1

This is a question that has to do more about performance and implementation. I want to create an app for getting info about tv series and would like to use thetvdb.com api. thetvdb offers an xml api and some guides to get u started. For initialization they say you must download a zip file (according to the id of the series you want to add).

The xml consists of three xml files. One is about the actors, one is about the banners and one that has all the info about the tv show inclucing seasons and episodes and overviews etc. The guide says that you parse the xml and add them to the tables of your db as you like.

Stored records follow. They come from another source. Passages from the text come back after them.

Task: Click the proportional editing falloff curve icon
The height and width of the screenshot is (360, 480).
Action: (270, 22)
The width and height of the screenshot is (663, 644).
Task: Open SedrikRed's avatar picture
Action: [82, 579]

My question is the following: Is it better to download the xml parse it and store it in my db and delete the xmls? Or should I use the xmls and parse them every time i want to get the show's info and present them to the user? What is the cost of one implementation and what is the cost of the second one?

No code yet since I am still designing it.

Nigel B
  • 3,577
  • 3
  • 34
  • 52
Apostolos
  • 7,763
  • 17
  • 80
  • 150
  • possible duplicate of [Strategies to Implement search on XML file](http://stackoverflow.com/questions/11210600/strategies-to-implement-search-on-xml-file) – Mark O'Connor Sep 02 '13 at 18:54

3 Answers3

1

I would definitely parse the xml files and put them in to a database. Parsing xml files has considerable overhead - and relational databases are designed with the intent of querying the data inside them, and are very performant at this (especially if you design your database well , provide useful indexes and logical joins between the tables.

Moo-Juice
  • 38,257
  • 10
  • 78
  • 128
1

I think the right solution could depend on your application load(how many users will simultaneously use it), the average size and structure of xml files and the need to refresh the data.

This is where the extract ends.